**ACTIVITY**
An exact copy is required of every line from the one with "Click the 23:00 mark on timeline" through the end of the data below, and the pictures must stay out of it.

**EXTRACTED DATA**
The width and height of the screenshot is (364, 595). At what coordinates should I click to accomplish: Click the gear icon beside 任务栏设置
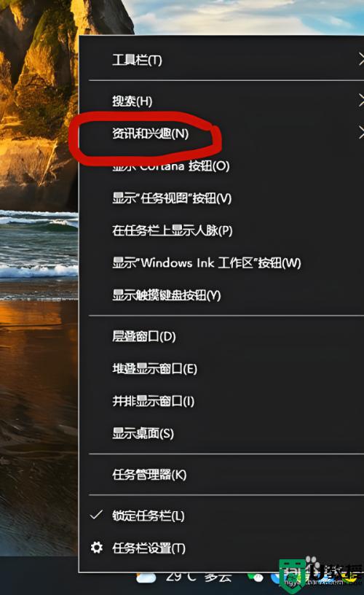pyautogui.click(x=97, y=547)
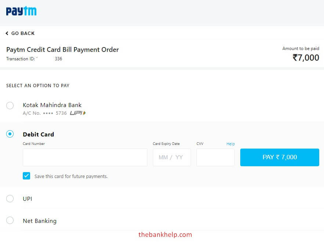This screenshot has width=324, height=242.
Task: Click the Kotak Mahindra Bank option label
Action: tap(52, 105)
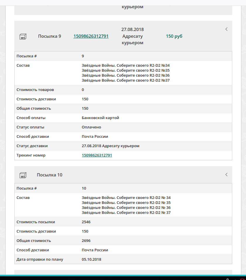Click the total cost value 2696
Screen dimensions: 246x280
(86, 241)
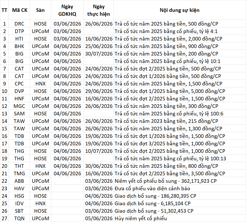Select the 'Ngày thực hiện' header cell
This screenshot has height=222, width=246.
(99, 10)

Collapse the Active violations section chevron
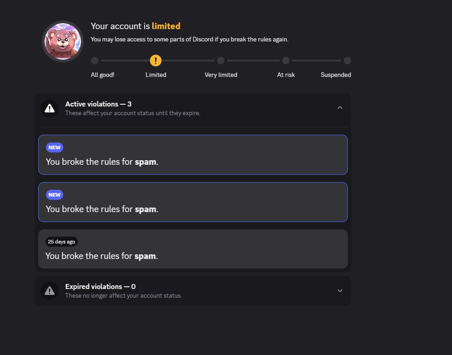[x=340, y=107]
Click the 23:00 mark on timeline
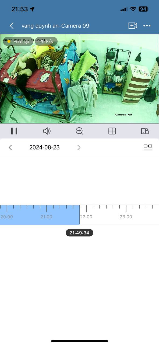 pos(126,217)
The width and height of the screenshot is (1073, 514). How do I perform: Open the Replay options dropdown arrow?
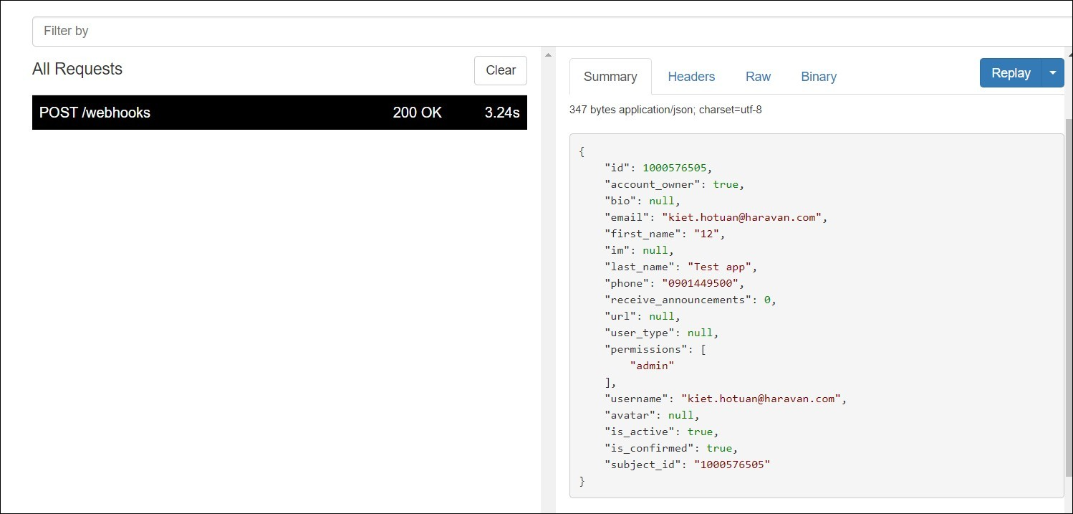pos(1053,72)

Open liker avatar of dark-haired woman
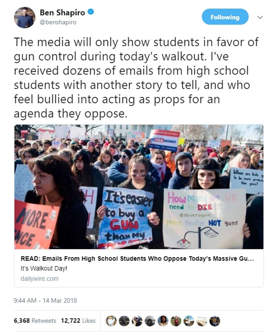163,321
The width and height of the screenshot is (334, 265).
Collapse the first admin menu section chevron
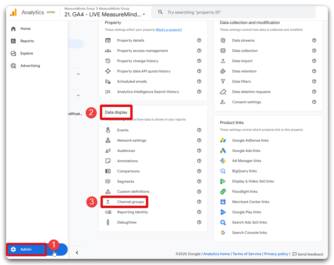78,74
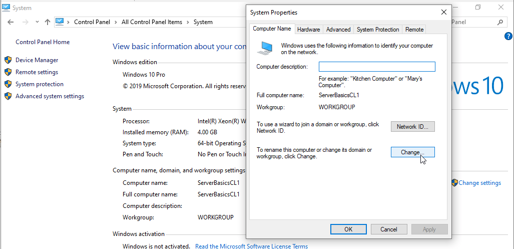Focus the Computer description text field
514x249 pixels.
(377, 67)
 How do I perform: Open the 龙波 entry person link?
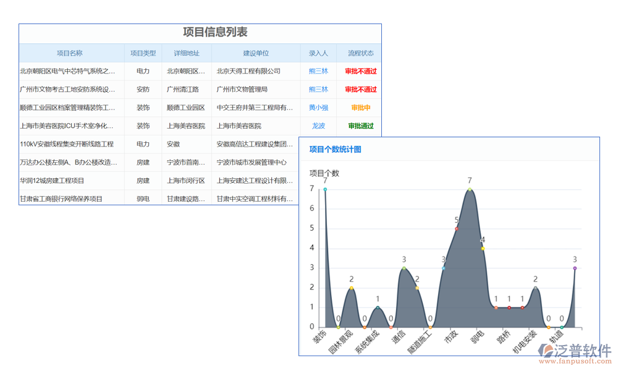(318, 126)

**SOLUTION FOR THIS EXERCISE**
Click the 23:00 mark on timeline
 pos(126,217)
The width and height of the screenshot is (1073, 514). How do I perform: Open the Replay options dropdown arrow?
pos(1053,72)

Open liker avatar of dark-haired woman
163,321
The width and height of the screenshot is (334, 265).
Collapse the first admin menu section chevron
78,74
Focus the Computer description text field
514x249 pixels.
(377, 67)
 How do I perform: Open the 龙波 entry person link?
(318, 126)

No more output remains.